I couldn't agree more. They were a much different entity when Hagar joined. I much prefer their albums with Hagar for the same reasons you mentioned - much more interesting and evolved music. Don't get me wrong, I really enjoy the early VH catalogue (that, Rush & Triumph is what I grew up on). Early VH is great, fun, in your face rock 'n' roll. VanHagar is more grown up, layered & disciplined rock'n'roll.


----------



## vds5000 (Apr 14, 2008)

Robert1950 said:


> What has Eddie given us lately? Maybe a few good laughs:
> 
> http://video.google.ca/videosearch?q=Van+Halen+Parody&hl=en&emb=0&aq=f#


Hahahaha. Best response to any post I've read in at least a couple of weeks!

Has anyone seen the youtube clip of him promoting that ridiculously priced EVH guitar from Fender from a few years back? He seems to be a bit tipsy and looks like a hobo.



torndownunit said:


> My problem with EVH is does he really have to be on every guitar magazine cover multiple times a year? The last few covers he has been on weren't even because of upcoming albums. It was to promote the insanely expensive gear from the EVH/Fender line.
> 
> He will always be a great player and a pioneer. But there are new players out there breaking new ground. Put them on the magazine covers.


That's my whole point. He's done zero for guitar playing over the past 25 years. I won't disagree, in general, the songwriting improved during the Hagar years, but how difficult would that have been? The original lineup wasn't famous for 'songwriting' per se.


----------



## Robert1950 (Jan 21, 2006)

What would you call a song like 'Jump'? Bubble Gum Shred? And since this thread is about EVH and not DLR I will not stray and comment about him in that song/video. :2guns:


----------



## Jeff Flowerday (Jan 23, 2006)

james on bass said:


> I couldn't agree more. They were a much different entity when Hagar joined. I much prefer their albums with Hagar for the same reasons you mentioned - much more interesting and evolved music. Don't get me wrong, I really enjoy the early VH catalogue (that, Rush & Triumph is what I grew up on). Early VH is great, fun, in your face rock 'n' roll. VanHagar is more grown up, layered & disciplined rock'n'roll.


And I'll have to agree with you as well.

That said Eddie hasn't done anything for us since Hagar was booted. The last 12 years have been pretty much lack luster.


----------



## vds5000 (Apr 14, 2008)

Yet companies keep churning out more and more EVH signature products - guitars, amps, etc.

I can see why companies do it - his name really does help them.

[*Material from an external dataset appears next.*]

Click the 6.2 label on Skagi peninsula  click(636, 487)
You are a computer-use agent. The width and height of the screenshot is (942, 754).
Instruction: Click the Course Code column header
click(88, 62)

Look at the track record:

- Would Kramer have made it so big if EVH wasn't affiliated with them?
- Isn't the Axis (formerly the EVH Signature) one of Ernie Ball's best selling products?
- What about Peavey? What were they before EVH's involvement? People used to laugh at that company (I still do - hahahaha - sorry)

What I don't understand is why people keep buying his endorsed stuff though. I mean seriously, the EVH wah pedal??? Did he even know how to spell wah during the 6 albums that made him famous, let alone use one?

Ok, today's rant is over.


----------



## GuitarsCanada (Dec 30, 2005)

My .02 would be along the same lines as many here. the early stuff is what blew our minds. At the time, he was the only one doing that kind of thing. I do think however that we should probably not expect anything for EVH. I think in terms of his contribution to guitar and rock and roll, it has been given. it's like saying "what has BB King done for us lately". It's already been done. 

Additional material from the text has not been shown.